**TASK PROMPT**
Check each line below for "will" and give the count of those that have it, nothing else.
::::::::
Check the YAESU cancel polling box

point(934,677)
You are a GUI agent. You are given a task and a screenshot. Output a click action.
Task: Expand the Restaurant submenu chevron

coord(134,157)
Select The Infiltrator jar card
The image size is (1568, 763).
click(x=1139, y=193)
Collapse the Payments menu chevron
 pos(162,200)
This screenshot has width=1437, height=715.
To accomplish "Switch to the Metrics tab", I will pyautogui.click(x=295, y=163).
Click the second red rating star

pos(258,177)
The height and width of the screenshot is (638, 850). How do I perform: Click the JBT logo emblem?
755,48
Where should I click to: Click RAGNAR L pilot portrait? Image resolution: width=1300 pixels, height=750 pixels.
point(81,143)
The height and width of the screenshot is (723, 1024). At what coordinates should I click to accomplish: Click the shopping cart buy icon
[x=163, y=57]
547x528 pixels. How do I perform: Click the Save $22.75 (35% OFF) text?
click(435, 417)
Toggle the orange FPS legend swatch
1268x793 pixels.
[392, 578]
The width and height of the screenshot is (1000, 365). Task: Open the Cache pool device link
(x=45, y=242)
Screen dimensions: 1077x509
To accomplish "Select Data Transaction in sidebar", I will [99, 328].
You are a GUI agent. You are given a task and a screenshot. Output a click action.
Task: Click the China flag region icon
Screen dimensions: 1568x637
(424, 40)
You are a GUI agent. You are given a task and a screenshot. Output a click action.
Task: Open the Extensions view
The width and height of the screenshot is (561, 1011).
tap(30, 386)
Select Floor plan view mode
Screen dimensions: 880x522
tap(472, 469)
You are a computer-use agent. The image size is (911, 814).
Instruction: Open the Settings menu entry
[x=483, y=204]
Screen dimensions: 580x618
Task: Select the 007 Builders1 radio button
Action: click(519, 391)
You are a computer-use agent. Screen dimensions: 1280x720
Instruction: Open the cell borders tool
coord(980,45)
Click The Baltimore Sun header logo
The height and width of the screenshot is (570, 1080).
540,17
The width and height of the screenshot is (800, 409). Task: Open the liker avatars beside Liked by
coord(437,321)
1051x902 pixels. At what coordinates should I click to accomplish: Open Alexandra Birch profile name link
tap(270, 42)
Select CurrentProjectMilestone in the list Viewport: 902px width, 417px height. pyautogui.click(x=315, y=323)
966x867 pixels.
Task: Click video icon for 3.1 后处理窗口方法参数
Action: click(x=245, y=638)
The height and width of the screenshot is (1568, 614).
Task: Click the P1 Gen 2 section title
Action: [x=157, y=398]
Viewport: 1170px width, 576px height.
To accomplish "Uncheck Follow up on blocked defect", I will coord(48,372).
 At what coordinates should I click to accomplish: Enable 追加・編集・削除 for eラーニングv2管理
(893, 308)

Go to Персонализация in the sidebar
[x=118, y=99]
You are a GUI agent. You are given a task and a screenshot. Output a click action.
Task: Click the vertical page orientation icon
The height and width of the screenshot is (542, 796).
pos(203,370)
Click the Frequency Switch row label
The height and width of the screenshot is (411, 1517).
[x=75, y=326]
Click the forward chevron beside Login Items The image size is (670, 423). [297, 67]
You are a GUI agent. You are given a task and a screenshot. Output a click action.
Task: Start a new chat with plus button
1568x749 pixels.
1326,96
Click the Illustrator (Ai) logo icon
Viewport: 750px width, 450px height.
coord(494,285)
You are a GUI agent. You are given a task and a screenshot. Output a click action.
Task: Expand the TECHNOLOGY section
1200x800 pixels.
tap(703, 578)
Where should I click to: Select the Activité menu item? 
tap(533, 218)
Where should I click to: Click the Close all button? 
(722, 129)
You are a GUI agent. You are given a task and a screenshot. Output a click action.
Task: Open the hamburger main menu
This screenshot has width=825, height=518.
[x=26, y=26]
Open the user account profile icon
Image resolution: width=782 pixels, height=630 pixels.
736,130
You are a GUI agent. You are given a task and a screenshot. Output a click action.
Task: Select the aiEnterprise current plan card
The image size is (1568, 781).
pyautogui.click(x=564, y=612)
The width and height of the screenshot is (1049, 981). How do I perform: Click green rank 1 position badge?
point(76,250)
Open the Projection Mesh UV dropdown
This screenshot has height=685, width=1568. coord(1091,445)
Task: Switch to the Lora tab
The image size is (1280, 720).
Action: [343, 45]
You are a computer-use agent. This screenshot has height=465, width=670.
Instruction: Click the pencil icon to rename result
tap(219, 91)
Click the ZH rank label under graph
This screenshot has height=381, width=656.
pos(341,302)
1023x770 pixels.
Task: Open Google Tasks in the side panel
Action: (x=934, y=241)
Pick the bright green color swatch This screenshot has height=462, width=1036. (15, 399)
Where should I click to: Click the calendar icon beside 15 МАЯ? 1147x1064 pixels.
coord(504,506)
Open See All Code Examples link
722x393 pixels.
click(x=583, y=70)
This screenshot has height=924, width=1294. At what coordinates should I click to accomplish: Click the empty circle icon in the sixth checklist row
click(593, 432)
::::::::
**EXERCISE ANSWER**
3